Today I spent a long day organising the workshop. Its still not completely functional, but its getting there.  Organising is really an evolution, and is something that you have to give a bit of throughout to and learn to use if you want to be functional not just look pretty. At the moment we have more space than we know what to do with but I am sure that will change once we get used to working in a bigger area. Its strange having to walk for a good 20m to wash your hands.
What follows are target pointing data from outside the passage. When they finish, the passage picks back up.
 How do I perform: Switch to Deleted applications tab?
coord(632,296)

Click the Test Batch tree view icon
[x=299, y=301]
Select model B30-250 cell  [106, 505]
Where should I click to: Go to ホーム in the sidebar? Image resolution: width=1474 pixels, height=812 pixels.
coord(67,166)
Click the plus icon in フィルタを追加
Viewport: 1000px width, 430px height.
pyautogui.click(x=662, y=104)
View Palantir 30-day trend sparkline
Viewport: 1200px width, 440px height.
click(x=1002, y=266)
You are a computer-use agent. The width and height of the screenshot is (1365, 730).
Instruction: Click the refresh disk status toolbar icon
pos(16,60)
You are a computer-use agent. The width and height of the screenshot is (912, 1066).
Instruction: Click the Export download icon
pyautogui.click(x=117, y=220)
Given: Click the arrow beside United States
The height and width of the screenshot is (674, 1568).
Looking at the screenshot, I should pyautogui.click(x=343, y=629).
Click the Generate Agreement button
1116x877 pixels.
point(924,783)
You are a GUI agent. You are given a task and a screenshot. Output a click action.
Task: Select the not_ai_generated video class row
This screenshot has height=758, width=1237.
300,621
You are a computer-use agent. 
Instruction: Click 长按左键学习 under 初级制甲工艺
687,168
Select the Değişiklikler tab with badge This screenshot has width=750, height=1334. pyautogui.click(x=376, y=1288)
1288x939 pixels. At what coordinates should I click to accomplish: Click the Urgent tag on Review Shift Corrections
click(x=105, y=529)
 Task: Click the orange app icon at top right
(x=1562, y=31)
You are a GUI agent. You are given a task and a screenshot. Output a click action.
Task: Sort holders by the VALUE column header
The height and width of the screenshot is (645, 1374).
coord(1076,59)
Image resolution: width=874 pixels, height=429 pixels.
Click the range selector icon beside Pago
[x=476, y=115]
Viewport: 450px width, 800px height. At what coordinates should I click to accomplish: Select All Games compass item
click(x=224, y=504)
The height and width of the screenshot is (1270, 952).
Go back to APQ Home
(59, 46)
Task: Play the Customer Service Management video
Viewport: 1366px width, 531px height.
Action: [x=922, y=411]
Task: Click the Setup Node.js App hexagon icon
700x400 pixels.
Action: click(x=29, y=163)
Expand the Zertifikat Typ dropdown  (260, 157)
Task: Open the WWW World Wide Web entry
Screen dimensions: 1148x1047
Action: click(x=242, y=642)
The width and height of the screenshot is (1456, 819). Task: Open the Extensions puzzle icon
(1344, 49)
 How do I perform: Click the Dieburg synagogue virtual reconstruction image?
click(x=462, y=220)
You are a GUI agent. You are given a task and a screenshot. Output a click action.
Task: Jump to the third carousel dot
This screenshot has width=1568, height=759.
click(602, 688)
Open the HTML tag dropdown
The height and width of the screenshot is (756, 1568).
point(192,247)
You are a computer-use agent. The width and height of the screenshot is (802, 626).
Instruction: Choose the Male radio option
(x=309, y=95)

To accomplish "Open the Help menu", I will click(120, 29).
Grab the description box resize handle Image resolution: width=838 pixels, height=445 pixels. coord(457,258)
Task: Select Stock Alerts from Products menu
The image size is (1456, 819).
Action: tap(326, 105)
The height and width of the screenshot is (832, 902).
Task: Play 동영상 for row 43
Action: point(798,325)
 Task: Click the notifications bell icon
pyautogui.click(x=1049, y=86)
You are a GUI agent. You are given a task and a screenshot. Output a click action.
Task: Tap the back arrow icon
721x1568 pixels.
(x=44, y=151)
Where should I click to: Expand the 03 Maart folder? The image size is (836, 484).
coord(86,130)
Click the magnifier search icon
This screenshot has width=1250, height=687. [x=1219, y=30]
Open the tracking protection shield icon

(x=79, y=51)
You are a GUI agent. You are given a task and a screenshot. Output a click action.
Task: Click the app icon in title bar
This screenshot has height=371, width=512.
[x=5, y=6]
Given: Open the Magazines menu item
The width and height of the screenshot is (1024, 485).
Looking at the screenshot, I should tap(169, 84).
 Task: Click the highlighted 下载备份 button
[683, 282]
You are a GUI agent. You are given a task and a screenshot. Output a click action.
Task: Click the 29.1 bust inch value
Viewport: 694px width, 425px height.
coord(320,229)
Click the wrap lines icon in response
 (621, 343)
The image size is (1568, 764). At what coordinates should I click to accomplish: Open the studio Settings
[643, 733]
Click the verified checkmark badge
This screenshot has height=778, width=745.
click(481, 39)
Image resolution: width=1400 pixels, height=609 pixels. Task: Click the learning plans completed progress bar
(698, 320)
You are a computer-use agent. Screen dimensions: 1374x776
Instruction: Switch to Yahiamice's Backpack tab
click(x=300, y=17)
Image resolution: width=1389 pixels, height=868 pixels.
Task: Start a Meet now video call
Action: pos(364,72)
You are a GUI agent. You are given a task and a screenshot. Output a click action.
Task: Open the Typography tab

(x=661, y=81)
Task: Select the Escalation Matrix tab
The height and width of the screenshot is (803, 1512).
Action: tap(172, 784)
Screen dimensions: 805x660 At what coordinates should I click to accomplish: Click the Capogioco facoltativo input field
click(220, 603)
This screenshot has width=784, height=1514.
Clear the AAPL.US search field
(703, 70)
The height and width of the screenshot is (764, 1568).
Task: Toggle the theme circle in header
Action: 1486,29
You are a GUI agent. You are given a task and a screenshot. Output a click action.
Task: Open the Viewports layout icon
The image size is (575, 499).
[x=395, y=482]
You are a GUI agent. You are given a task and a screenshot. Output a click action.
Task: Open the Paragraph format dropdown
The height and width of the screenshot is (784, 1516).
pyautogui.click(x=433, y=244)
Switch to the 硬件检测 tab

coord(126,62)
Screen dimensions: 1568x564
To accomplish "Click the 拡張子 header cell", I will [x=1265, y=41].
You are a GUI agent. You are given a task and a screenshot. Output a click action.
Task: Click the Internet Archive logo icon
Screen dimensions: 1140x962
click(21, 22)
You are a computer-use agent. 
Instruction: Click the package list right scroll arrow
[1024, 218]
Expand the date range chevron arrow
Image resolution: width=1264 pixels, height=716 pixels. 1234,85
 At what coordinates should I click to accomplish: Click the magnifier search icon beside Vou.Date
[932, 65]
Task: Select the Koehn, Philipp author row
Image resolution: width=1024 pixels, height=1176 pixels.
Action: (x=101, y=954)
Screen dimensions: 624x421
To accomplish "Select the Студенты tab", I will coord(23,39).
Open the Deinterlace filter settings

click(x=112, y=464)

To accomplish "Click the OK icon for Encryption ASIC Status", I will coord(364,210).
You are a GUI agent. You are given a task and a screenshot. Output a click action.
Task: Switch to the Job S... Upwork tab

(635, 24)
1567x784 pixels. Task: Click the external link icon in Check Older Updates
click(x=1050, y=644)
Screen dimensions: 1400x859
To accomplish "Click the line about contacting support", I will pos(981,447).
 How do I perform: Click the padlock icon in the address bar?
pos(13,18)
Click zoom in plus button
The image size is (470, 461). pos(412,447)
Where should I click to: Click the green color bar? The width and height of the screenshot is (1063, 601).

I am still working on the sparging setup. I have moved from a comum made of PVC to a hot water urn, and now to a stainless keg.  Last night I thought I had everything ready for a first batch using the urn. The setup was working well with water, with no impurities in the water after a few runs. I cleaned everything then added a small amount of peroxide to the urn which started fizing immediately from one section of the heating element (while it was off). I think that the element must be braised with something containing a incompatible material (silver?). I also found out that the heating element was not stainless but copper coated in stainless when a bit of the coating flaked off. I am running some tests with a 19L keg now. The heating always a issue. At the moment I am heating the sparging air with a air conditioning condenser in the urn, as well as the keg with another electric heater. One thing I learnt from the PVC tube is that you want the number of things in contact with the peroxide to be kept to a minimum, so you really need to heat from the outside. I am thinking of immersing the keg in a water bath but that seems a little messy. Heating the air is a more elegant solution but even with the air piping hot it barely warms the solution, and it takes quite a while to heat up.

I plan to do a compatability test with the keg wendesday and if everything goes well I will line the clean area with plastic and concentrate the first batch. I would like to set everything up so that I don't have to transfer any peroxide between vessels  myself while sparging. The great thing about using a keg is that it is concentrated in the same vessel it will be stored in. I haven't figured out how I will transfer the peroxide out  of the keg for use. It has two connections on it, one for liquid out (has a tube going to the bottom of the vessel) and one for gas in. I will probably have a small hand pump to pump air in to the keg once I close the lid which will push liquid out of the liquid fitting. Usually carbon dioxide is pumped into the vessel from a cylinder.